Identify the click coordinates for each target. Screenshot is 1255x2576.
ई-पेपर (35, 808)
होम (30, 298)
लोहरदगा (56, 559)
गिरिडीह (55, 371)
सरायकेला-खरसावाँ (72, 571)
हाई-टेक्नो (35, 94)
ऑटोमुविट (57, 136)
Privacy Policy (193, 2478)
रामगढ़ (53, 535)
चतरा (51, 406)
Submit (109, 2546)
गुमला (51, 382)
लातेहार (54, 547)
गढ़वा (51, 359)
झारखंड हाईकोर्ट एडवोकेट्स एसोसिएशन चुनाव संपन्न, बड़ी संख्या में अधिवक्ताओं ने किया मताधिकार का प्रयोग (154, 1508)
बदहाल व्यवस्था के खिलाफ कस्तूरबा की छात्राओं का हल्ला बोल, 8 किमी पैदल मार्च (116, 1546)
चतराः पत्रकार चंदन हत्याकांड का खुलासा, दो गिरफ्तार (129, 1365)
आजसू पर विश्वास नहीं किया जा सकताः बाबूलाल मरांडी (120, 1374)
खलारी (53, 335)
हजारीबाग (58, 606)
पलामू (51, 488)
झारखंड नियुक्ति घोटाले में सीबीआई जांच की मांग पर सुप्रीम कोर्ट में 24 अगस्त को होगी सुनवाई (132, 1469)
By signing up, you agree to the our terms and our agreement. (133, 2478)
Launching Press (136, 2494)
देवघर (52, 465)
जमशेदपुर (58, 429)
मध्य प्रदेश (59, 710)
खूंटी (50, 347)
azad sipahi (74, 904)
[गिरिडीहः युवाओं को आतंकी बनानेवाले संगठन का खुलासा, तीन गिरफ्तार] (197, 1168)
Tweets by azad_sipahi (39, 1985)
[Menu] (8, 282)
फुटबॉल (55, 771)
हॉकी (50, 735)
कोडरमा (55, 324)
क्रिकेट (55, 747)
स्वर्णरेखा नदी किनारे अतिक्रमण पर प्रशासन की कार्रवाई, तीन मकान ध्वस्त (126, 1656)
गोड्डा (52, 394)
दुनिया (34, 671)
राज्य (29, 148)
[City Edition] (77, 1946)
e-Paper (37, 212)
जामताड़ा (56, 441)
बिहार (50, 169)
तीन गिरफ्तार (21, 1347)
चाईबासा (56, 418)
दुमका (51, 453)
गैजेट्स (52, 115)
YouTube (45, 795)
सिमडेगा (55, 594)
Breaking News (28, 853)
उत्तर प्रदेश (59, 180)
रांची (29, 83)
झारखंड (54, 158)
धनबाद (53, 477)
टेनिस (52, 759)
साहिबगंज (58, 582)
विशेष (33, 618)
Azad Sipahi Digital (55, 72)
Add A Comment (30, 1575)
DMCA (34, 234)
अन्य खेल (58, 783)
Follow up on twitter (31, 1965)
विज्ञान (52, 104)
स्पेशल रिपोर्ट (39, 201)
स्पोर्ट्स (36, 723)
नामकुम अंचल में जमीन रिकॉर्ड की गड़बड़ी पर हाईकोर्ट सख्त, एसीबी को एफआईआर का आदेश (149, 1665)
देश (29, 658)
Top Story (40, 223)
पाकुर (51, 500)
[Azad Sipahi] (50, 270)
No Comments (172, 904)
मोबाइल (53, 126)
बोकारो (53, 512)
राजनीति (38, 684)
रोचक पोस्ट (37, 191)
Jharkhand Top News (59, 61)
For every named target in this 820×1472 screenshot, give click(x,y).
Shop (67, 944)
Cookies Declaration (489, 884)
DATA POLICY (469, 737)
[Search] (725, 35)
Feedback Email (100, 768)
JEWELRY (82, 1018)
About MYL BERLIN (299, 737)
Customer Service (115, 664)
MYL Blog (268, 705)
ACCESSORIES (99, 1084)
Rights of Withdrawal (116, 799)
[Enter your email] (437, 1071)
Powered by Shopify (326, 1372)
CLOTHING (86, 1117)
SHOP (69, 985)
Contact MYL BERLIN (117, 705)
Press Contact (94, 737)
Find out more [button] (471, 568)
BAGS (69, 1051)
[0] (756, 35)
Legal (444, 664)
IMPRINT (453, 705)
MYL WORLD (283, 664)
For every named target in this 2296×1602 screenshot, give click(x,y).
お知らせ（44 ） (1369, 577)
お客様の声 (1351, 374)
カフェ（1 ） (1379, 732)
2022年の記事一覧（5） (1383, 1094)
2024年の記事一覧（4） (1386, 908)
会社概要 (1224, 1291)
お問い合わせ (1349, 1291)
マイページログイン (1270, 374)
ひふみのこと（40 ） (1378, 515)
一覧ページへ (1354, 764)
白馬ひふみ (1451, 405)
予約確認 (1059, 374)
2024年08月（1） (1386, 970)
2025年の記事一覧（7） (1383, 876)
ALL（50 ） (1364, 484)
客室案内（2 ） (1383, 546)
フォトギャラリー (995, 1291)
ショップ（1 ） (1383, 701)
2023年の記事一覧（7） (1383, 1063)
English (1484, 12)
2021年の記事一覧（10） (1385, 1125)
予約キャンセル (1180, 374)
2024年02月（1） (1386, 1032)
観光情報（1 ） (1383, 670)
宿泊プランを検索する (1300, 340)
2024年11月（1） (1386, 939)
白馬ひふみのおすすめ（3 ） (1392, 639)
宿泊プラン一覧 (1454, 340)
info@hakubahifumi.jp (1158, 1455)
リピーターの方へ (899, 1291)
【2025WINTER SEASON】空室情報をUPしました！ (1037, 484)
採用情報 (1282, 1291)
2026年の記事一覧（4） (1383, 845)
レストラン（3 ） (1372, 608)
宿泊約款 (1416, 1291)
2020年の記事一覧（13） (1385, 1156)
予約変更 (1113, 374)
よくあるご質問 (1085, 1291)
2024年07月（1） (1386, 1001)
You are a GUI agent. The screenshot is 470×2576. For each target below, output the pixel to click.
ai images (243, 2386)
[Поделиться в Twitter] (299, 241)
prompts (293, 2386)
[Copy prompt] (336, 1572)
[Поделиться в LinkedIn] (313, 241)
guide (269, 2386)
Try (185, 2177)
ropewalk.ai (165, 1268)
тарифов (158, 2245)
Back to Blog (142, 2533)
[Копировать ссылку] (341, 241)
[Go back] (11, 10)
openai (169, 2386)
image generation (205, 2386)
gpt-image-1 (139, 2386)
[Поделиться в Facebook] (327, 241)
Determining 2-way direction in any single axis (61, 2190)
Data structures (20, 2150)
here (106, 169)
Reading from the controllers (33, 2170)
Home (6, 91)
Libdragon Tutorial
• • • •
=== Exercise details ===
Transcribe the material so that every line matches the original exactly.

=== Solution for this task ===
Identify the click coordinates for each target. Screenshot is 1255x2576.
ई-पेपर (35, 808)
होम (30, 298)
लोहरदगा (56, 559)
गिरिडीह (55, 371)
सरायकेला-खरसावाँ (72, 571)
हाई-टेक्नो (35, 94)
ऑटोमुविट (57, 136)
Privacy Policy (193, 2478)
रामगढ़ (53, 535)
चतरा (51, 406)
Submit (109, 2546)
गुमला (51, 382)
लातेहार (54, 547)
गढ़वा (51, 359)
झारखंड हाईकोर्ट एडवोकेट्स एसोसिएशन चुनाव संपन्न, बड़ी संख्या में अधिवक्ताओं ने किया मताधिकार का प्रयोग (154, 1508)
बदहाल व्यवस्था के खिलाफ कस्तूरबा की छात्राओं का हल्ला बोल, 8 किमी पैदल मार्च (116, 1546)
चतराः पत्रकार चंदन हत्याकांड का खुलासा, दो गिरफ्तार (129, 1365)
आजसू पर विश्वास नहीं किया जा सकताः बाबूलाल मरांडी (120, 1374)
खलारी (53, 335)
हजारीबाग (58, 606)
पलामू (51, 488)
झारखंड नियुक्ति घोटाले में सीबीआई जांच की मांग पर सुप्रीम कोर्ट में 24 अगस्त को होगी सुनवाई (132, 1469)
By signing up, you agree to the our terms and our agreement. (133, 2478)
Launching Press (136, 2494)
देवघर (52, 465)
जमशेदपुर (58, 429)
मध्य प्रदेश (59, 710)
खूंटी (50, 347)
azad sipahi (74, 904)
[गिरिडीहः युवाओं को आतंकी बनानेवाले संगठन का खुलासा, तीन गिरफ्तार] (197, 1168)
Tweets by azad_sipahi (39, 1985)
[Menu] (8, 282)
फुटबॉल (55, 771)
हॉकी (50, 735)
कोडरमा (55, 324)
क्रिकेट (55, 747)
स्वर्णरेखा नदी किनारे अतिक्रमण पर प्रशासन की कार्रवाई, तीन मकान ध्वस्त (126, 1656)
गोड्डा (52, 394)
दुनिया (34, 671)
राज्य (29, 148)
[City Edition] (77, 1946)
e-Paper (37, 212)
जामताड़ा (56, 441)
बिहार (50, 169)
तीन गिरफ्तार (21, 1347)
चाईबासा (56, 418)
दुमका (51, 453)
गैजेट्स (52, 115)
YouTube (45, 795)
सिमडेगा (55, 594)
Breaking News (28, 853)
उत्तर प्रदेश (59, 180)
रांची (29, 83)
झारखंड (54, 158)
धनबाद (53, 477)
टेनिस (52, 759)
साहिबगंज (58, 582)
विशेष (33, 618)
Azad Sipahi Digital (55, 72)
Add A Comment (30, 1575)
DMCA (34, 234)
अन्य खेल (58, 783)
Follow up on twitter (31, 1965)
विज्ञान (52, 104)
स्पेशल रिपोर्ट (39, 201)
स्पोर्ट्स (36, 723)
नामकुम अंचल में जमीन रिकॉर्ड की गड़बड़ी पर हाईकोर्ट सख्त, एसीबी को एफआईआर का आदेश (149, 1665)
देश (29, 658)
Top Story (40, 223)
पाकुर (51, 500)
[Azad Sipahi] (50, 270)
No Comments (172, 904)
मोबाइल (53, 126)
बोकारो (53, 512)
राजनीति (38, 684)
रोचक पोस्ट (37, 191)
Jharkhand Top News (59, 61)
For every named target in this 820×1472 screenshot, give click(x,y).
Shop (67, 944)
Cookies Declaration (489, 884)
DATA POLICY (469, 737)
[Search] (725, 35)
Feedback Email (100, 768)
JEWELRY (82, 1018)
About MYL BERLIN (299, 737)
Customer Service (115, 664)
MYL Blog (268, 705)
ACCESSORIES (99, 1084)
Rights of Withdrawal (116, 799)
[Enter your email] (437, 1071)
Powered by Shopify (326, 1372)
CLOTHING (86, 1117)
SHOP (69, 985)
Contact MYL BERLIN (117, 705)
Press Contact (94, 737)
Find out more [button] (471, 568)
BAGS (69, 1051)
[0] (756, 35)
Legal (444, 664)
IMPRINT (453, 705)
MYL WORLD (283, 664)
For every named target in this 2296×1602 screenshot, give click(x,y).
お知らせ（44 ） (1369, 577)
お客様の声 (1351, 374)
カフェ（1 ） (1379, 732)
2022年の記事一覧（5） (1383, 1094)
2024年の記事一覧（4） (1386, 908)
会社概要 (1224, 1291)
お問い合わせ (1349, 1291)
マイページログイン (1270, 374)
ひふみのこと（40 ） (1378, 515)
一覧ページへ (1354, 764)
白馬ひふみ (1451, 405)
予約確認 (1059, 374)
2024年08月（1） (1386, 970)
2025年の記事一覧（7） (1383, 876)
ALL（50 ） (1364, 484)
客室案内（2 ） (1383, 546)
フォトギャラリー (995, 1291)
ショップ（1 ） (1383, 701)
2023年の記事一覧（7） (1383, 1063)
English (1484, 12)
2021年の記事一覧（10） (1385, 1125)
予約キャンセル (1180, 374)
2024年02月（1） (1386, 1032)
観光情報（1 ） (1383, 670)
宿泊プランを検索する (1300, 340)
2024年11月（1） (1386, 939)
白馬ひふみのおすすめ（3 ） (1392, 639)
宿泊プラン一覧 (1454, 340)
info@hakubahifumi.jp (1158, 1455)
リピーターの方へ (899, 1291)
【2025WINTER SEASON】空室情報をUPしました！ (1037, 484)
採用情報 (1282, 1291)
2026年の記事一覧（4） (1383, 845)
レストラン（3 ） (1372, 608)
宿泊約款 (1416, 1291)
2020年の記事一覧（13） (1385, 1156)
予約変更 (1113, 374)
よくあるご質問 (1085, 1291)
2024年07月（1） (1386, 1001)
You are a GUI agent. The screenshot is 470×2576. For each target below, output the pixel to click.
ai images (243, 2386)
[Поделиться в Twitter] (299, 241)
prompts (293, 2386)
[Copy prompt] (336, 1572)
[Поделиться в LinkedIn] (313, 241)
guide (269, 2386)
Try (185, 2177)
ropewalk.ai (165, 1268)
тарифов (158, 2245)
Back to Blog (142, 2533)
[Копировать ссылку] (341, 241)
[Go back] (11, 10)
openai (169, 2386)
image generation (205, 2386)
gpt-image-1 (139, 2386)
[Поделиться в Facebook] (327, 241)
Determining 2-way direction in any single axis (61, 2190)
Data structures (20, 2150)
here (106, 169)
Reading from the controllers (33, 2170)
Home (6, 91)
Libdragon Tutorial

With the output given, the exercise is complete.